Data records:
▼▼▼

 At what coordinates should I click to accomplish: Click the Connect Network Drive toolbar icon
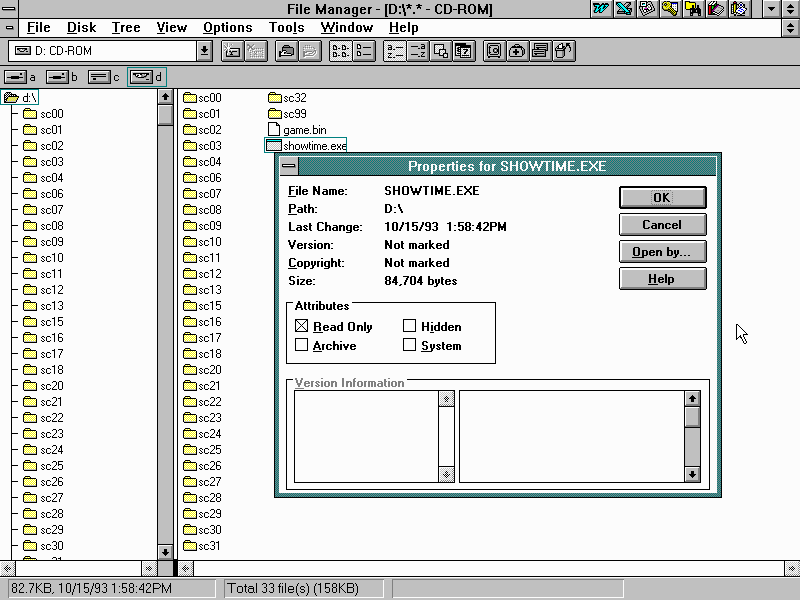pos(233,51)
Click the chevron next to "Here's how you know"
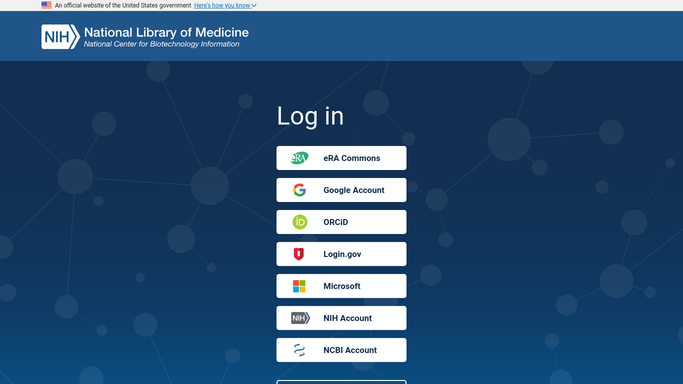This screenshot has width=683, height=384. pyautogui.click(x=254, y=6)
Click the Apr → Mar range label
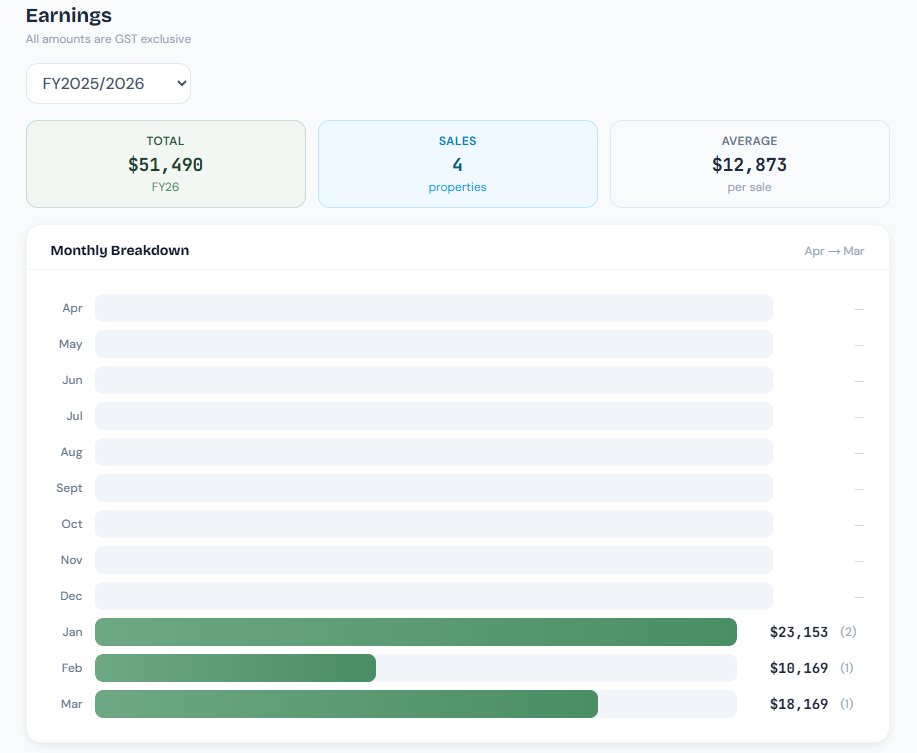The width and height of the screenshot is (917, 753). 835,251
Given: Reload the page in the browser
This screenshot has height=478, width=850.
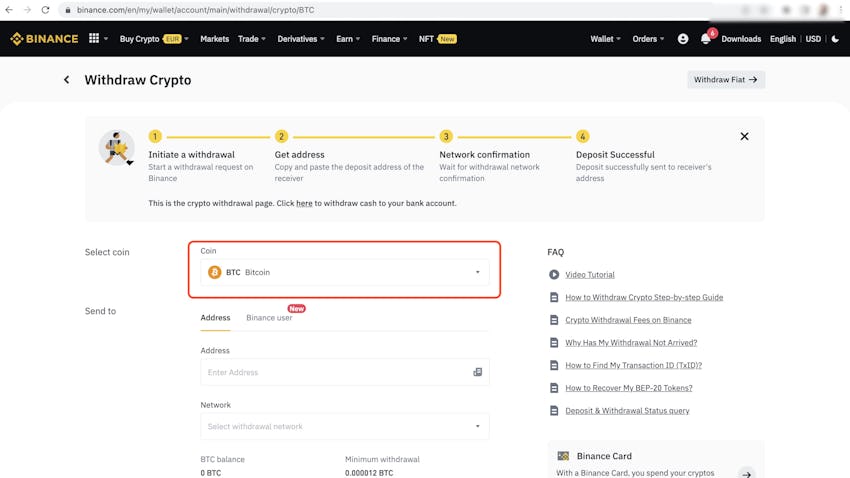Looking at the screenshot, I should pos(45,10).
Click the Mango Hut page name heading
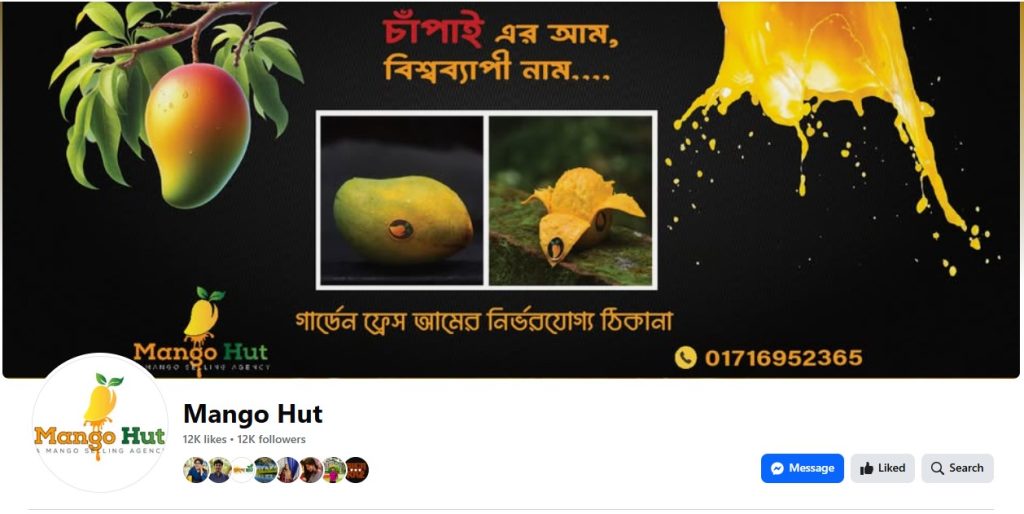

▲▲▲

*The task*
Write out the line that contains "Click the Apr → Mar range label" and every line after it to the end of the data, exactly as they stand. Omit the pictures.

*Exercise answer*
Click the Apr → Mar range label
The width and height of the screenshot is (917, 753). 835,251
Given: Reload the page in the browser
This screenshot has height=478, width=850.
Looking at the screenshot, I should pos(45,10).
Click the Mango Hut page name heading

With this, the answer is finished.